### Source material
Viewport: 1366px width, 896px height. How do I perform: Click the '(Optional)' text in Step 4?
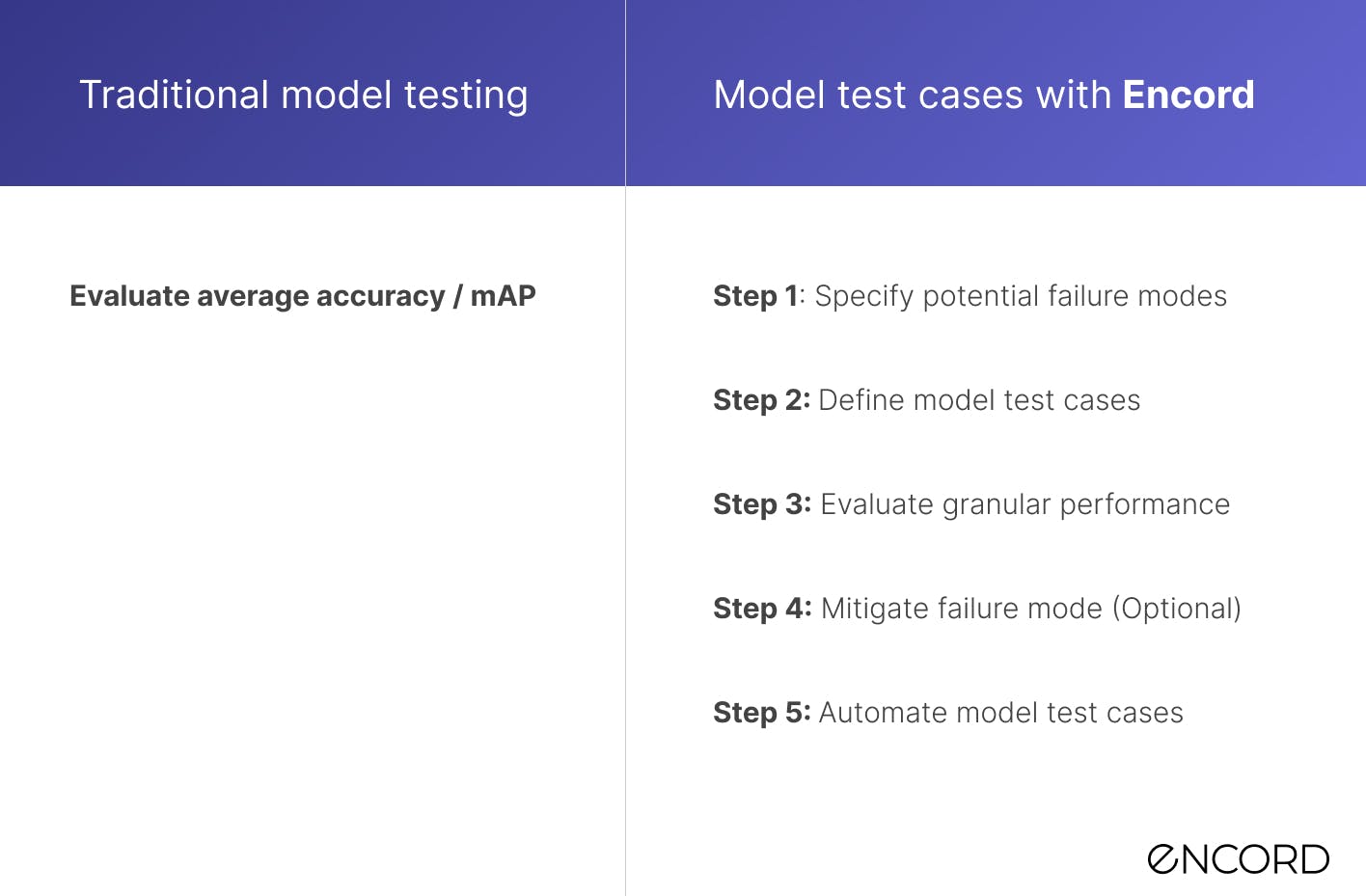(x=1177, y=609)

...

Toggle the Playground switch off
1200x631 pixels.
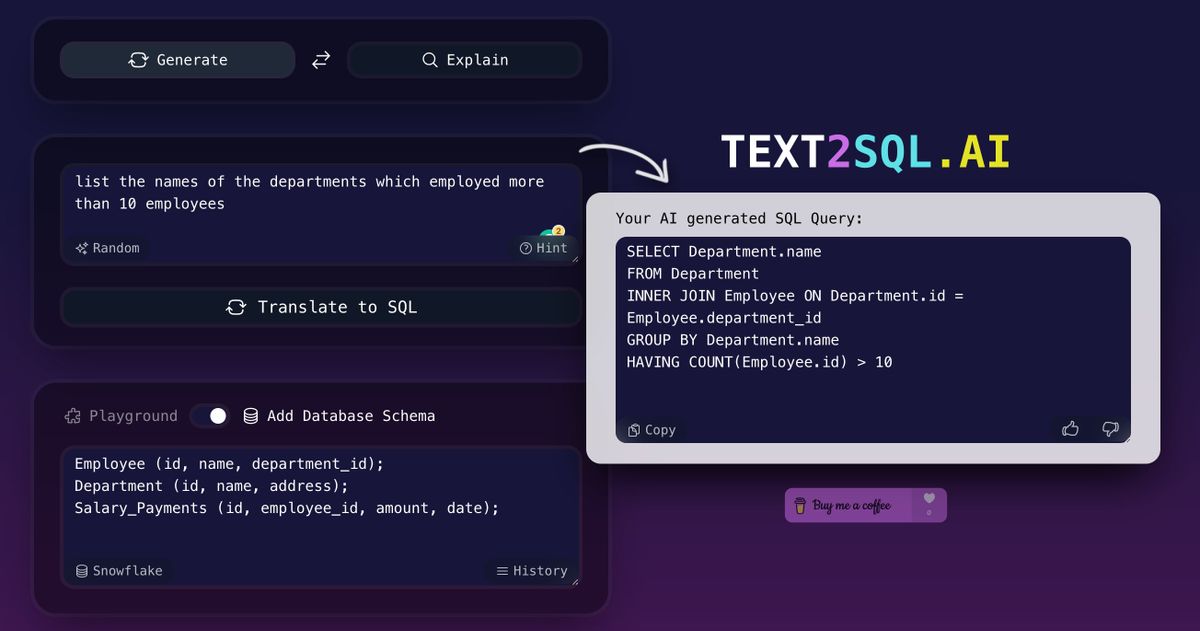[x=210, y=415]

--

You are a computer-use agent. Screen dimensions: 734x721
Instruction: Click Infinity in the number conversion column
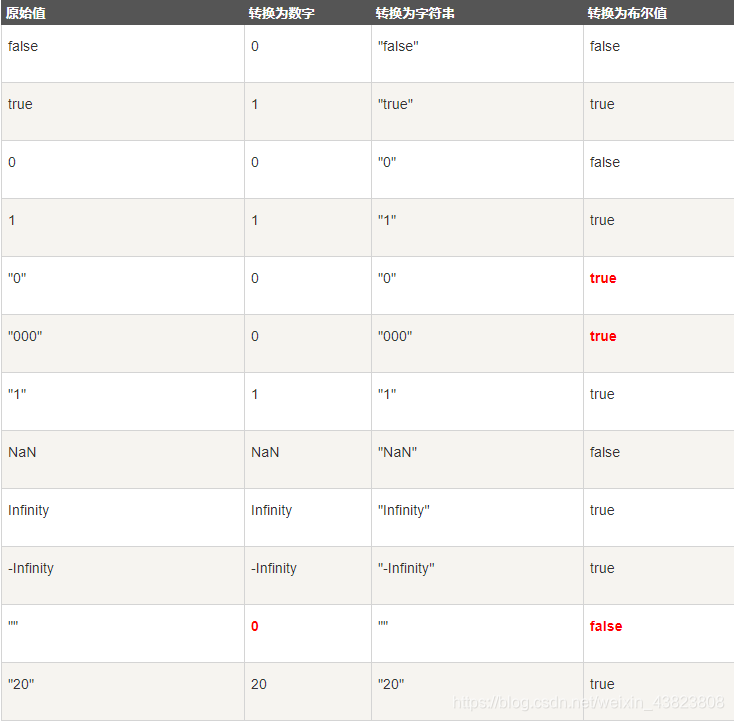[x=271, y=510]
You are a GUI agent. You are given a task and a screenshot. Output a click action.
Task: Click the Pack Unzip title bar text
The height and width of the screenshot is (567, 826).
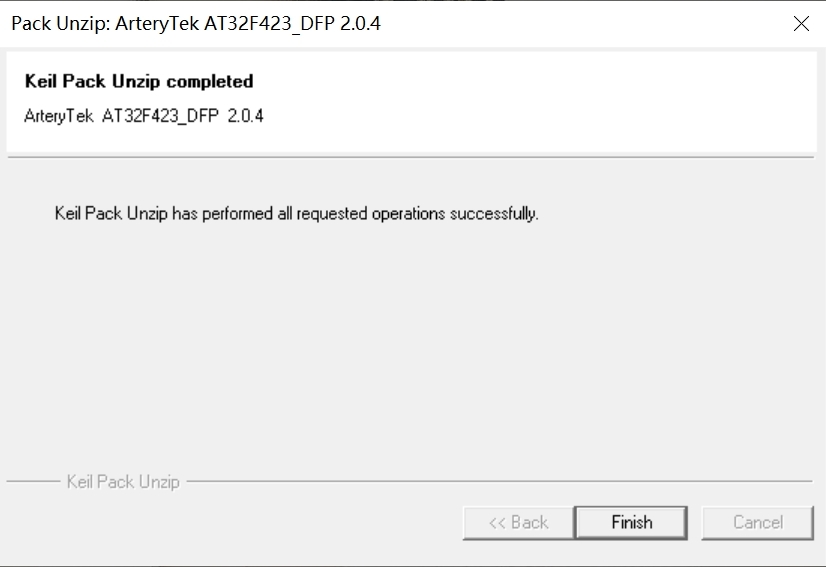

### What is expected
Find and copy each line above that includes the string "screenshot".

### Response to the task
You are a GUI agent. You are given a task and a screenshot. Output a click action.
The height and width of the screenshot is (567, 826).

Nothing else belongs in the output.